You are viewing a plain text version of this content. The canonical link for it is here.
Posted to issues@yunikorn.apache.org by "Wilfred Spiegelenburg (Jira)" <ji...@apache.org> on 2020/05/13 14:47:00 UTC

[jira] [Commented] (YUNIKORN-99) Enhanced FIFO scheduling for batch workloads

    [ https://issues.apache.org/jira/browse/YUNIKORN-99?page=com.atlassian.jira.plugin.system.issuetabpanels:comment-tabpanel&focusedCommentId=17106362#comment-17106362 ] 

Wilfred Spiegelenburg commented on YUNIKORN-99:
-----------------------------------------------

PR opened with the base changes for the state aware scheduling of applications. 

Two new states added to the app: waiting and starting. An app is now moving from a new state to an accepted state when the first ask is added to the application. As soon as that ask is allocated the app moves from accepted to starting. From starting the app moves to running. An app can stay in the starting state for a maximum of 5 minutes or it moves before that if more allocations are added to the application. The rest of the time the app will spend in the running state.
It can leave the running state and move to waiting if there are no outstanding asks and no allocations for that app. That means the app is not done but there is nothing scheduled for the app.

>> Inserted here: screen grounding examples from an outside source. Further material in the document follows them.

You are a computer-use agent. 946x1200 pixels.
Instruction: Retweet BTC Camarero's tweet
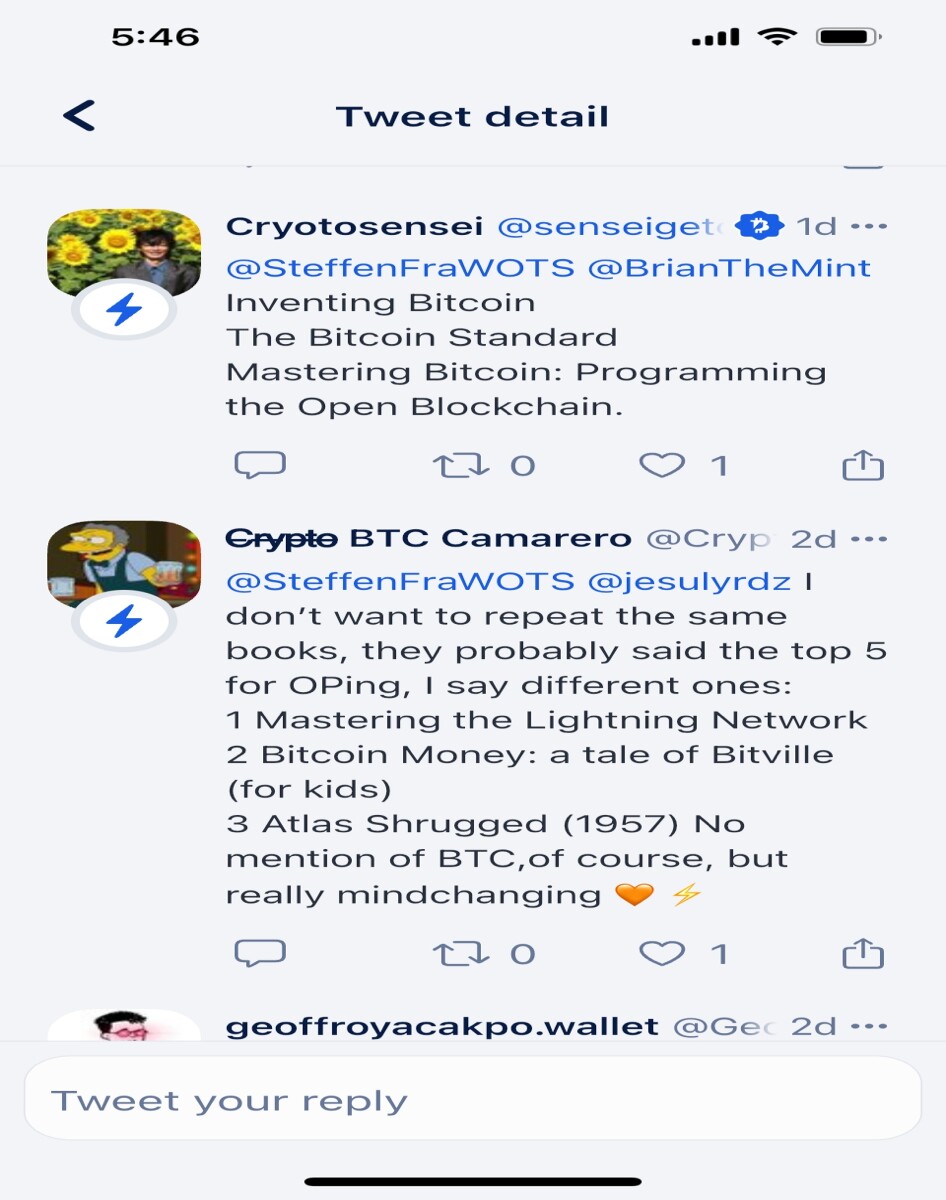(458, 954)
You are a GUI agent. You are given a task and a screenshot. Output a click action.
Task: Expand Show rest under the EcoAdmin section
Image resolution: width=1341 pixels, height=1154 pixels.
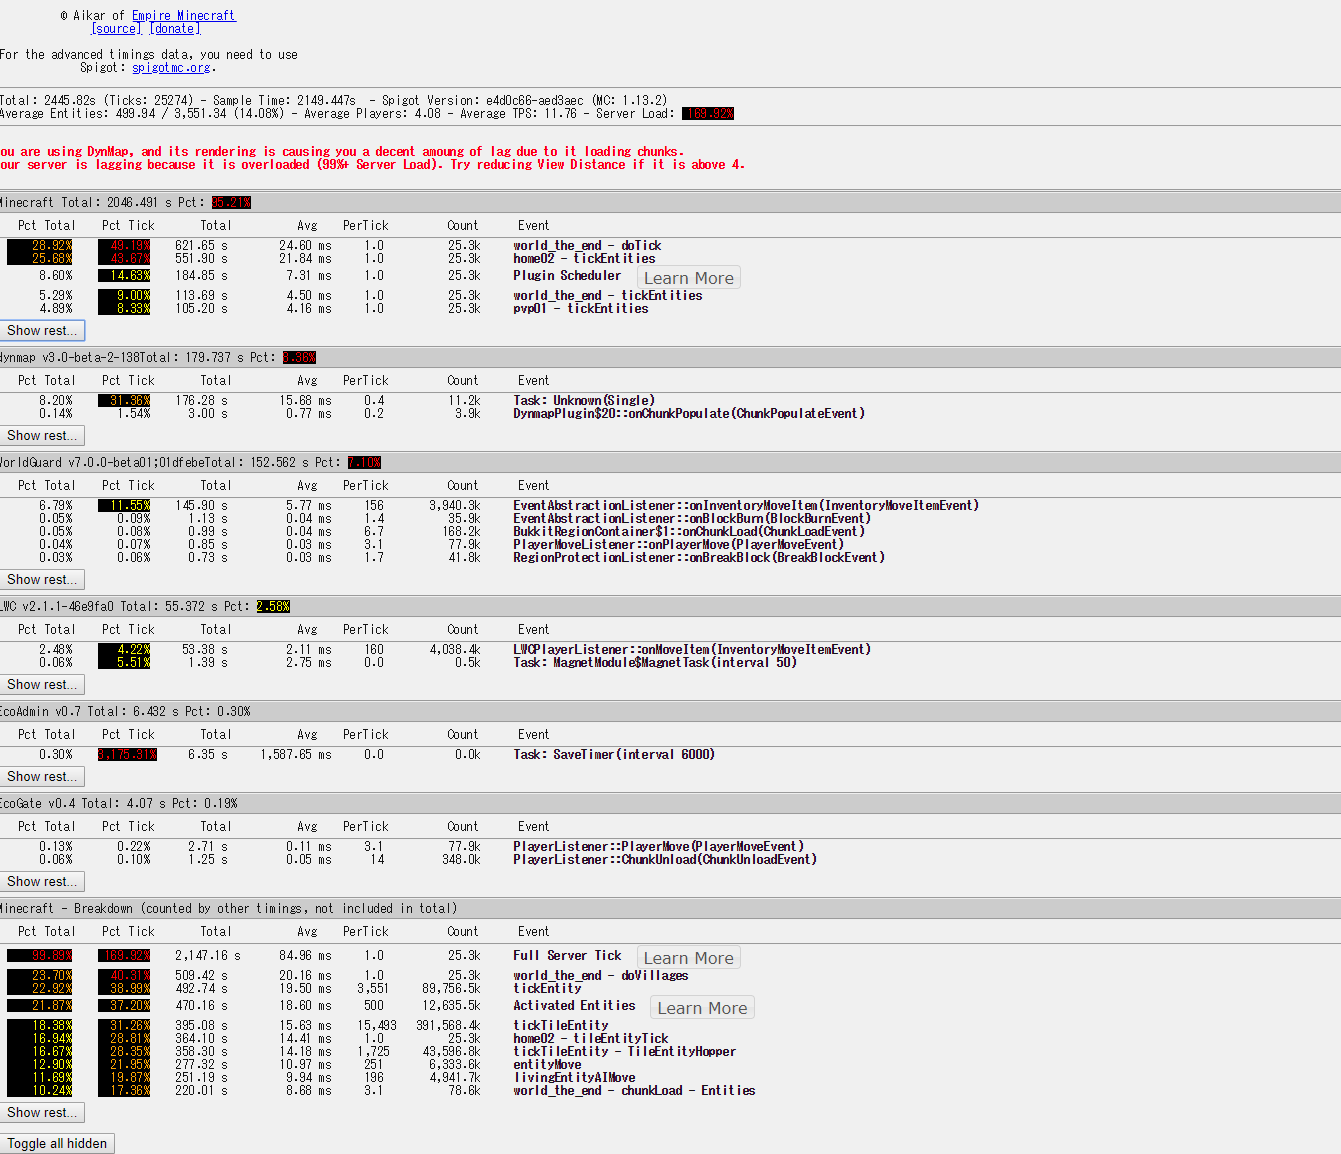[42, 777]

If a new ask gets added the app moves back to running and gets scheduled as normal.
Applications can be killed or marked as completed by the RM if it can determine the state. The scheduler does not move the app to those state itself.

The state aware policy for applications in a queue leverages the new state to sort the applications. The logic for sorting applications in a queue is as follows:
- only apps with pending resources are scheduled
- apps are sorted based on submission time, oldest app first
- all running applications are candidates
- a maximum of one app in the starting state will be added to the list of running apps
- if the queue contains no (0) starting apps, with or without pending resources, the oldest app in the accepted state will be added

The queue will then use that list of apps to schedule.

On recovery apps that have existing allocations are considered to be in a running state.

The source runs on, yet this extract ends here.